When one does not even understand how a civil democratic government works.
Whoever was this person’s Social Studies teacher has failed her for life.
6. The group teaches or implies that its supposedly exalted ends justify whatever means it deems necessary.
The thing is, we can’t prove that all 684 people who died in less than two months were all criminals because they never went through due process.
I’m pretty sure we can make government service faster and more efficient or create a 911 line without having to kill around 10 people per day.
7. The leadership induces feelings of shame and/or guilt iin order to influence and/or control members.
Found this gem of a post in Carlos Celdran’s Facebook page. This guy’s a survivor, y’all!
So if you don’t agree with Mr. President’s, uh, war against drugs, then you’re automatically an imperfect paid drug addict who is a biased yellowtard that doesn’t want change and just won’t give the poor guy a chance.

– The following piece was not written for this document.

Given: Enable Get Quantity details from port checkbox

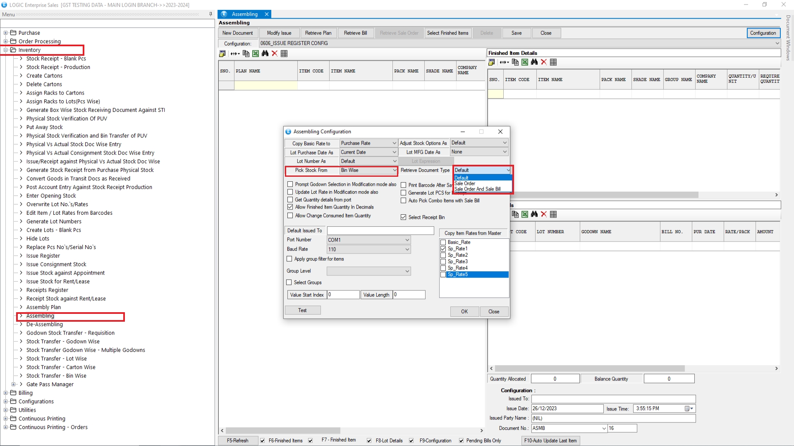Looking at the screenshot, I should [290, 200].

Also, they wish your sister gets raped or that you’d be beaten within an inch of your life just so they can be proven right in an Internet-based argument.
So, again, I say, “What Kultong Dilaw?”
People who disagree with how your Tatay Digong does things don’t belong to a clandestine group funded by the blood and tears of Hacienda Luisita farmers. It’s not as simple as us being pro or anti <political clan name here>.
We are anti-bullshit. We are anti-logical fallacies. We are anti-spreading of false information.We are anti-senseless killings. We are anti-going above the law.
I liked how Duterte thought of bridging the archipelago with trains (though I don’t agree with his plan to trade our seas for Chinese railways).
I applaud the passage of FOI under Duterte’s administration.
I liked P-Noy’s stabilizing effect on the economy.
I applaud how P-Noy’s administration stood up against China in the matters of our territorial waters.
I liked Marcos’ Bataan Nuclear Plant. But I still find him and his family and cronies as a dark chapter of our nation’s past that you can and should never, ever forget and #MoveOn from.
See how it all works? I owe my loyalty not to any person, but to the country that allowed me to live as a free, independent, and thinking citizen. Can someone who thinks for herself belong to a cult (which is the anti-thesis of individualism?)
There is no Kultong Dilaw. Stop making up imaginary enemies to validate your aggressive bullying on the web, or aversion to fact-checking because memes are easier to understand, or laziness to raise your own damn voice instead of becoming an echo in a chamber.